# Directive:
Which lines in the material below contain the string "gear"? Pick out each of them and copy it in full.

# Records supplied:
----------

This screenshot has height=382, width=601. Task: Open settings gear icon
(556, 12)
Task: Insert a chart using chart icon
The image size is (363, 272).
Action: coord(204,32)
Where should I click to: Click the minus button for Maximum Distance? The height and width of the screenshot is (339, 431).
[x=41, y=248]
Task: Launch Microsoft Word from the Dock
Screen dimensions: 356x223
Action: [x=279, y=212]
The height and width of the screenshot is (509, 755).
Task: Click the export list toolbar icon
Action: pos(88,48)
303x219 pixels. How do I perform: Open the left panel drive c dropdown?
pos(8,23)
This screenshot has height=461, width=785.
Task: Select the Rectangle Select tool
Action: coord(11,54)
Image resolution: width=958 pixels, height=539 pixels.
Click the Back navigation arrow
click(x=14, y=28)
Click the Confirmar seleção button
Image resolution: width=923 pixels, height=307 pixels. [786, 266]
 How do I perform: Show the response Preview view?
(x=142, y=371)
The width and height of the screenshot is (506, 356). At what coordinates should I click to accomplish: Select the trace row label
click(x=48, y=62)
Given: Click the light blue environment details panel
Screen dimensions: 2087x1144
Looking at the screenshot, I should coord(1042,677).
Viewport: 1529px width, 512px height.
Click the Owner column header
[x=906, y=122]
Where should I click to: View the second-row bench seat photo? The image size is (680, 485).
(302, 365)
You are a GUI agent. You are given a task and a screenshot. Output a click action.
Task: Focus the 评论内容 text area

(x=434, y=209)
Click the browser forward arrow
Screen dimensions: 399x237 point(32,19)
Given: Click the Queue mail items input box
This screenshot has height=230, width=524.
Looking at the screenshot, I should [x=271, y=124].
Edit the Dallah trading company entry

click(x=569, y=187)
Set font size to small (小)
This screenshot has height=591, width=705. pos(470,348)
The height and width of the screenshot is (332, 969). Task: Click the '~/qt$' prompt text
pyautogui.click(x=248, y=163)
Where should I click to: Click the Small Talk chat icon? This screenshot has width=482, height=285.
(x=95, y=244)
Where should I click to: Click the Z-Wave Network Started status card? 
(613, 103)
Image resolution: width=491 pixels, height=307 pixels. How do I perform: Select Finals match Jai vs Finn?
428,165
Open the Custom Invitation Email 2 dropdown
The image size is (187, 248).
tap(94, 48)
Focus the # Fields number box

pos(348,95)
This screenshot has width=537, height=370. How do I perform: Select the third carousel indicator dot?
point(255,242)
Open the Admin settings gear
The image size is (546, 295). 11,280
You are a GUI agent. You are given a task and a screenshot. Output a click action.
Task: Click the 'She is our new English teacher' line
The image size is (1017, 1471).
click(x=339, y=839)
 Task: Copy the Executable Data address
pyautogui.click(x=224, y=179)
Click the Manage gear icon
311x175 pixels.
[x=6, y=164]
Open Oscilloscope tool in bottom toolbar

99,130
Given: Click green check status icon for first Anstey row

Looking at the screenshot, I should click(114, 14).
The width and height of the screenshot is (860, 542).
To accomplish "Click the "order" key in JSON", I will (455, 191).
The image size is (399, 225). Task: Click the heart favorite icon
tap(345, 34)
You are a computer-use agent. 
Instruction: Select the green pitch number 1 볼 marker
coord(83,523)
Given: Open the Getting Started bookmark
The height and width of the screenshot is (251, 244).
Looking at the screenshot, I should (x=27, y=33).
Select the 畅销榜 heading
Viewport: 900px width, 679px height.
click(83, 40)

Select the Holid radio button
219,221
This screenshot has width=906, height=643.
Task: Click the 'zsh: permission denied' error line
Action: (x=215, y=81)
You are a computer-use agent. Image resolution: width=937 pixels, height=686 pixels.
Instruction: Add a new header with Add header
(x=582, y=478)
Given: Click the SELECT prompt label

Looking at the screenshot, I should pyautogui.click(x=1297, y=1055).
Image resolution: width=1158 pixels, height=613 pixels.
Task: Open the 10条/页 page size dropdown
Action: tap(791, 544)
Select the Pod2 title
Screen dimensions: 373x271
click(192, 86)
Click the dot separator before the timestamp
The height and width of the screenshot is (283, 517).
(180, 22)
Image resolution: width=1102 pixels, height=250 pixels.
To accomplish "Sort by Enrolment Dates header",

----------

# Full output:
This screenshot has height=382, width=601. Task: Open settings gear icon
Open the Admin settings gear
Click the Manage gear icon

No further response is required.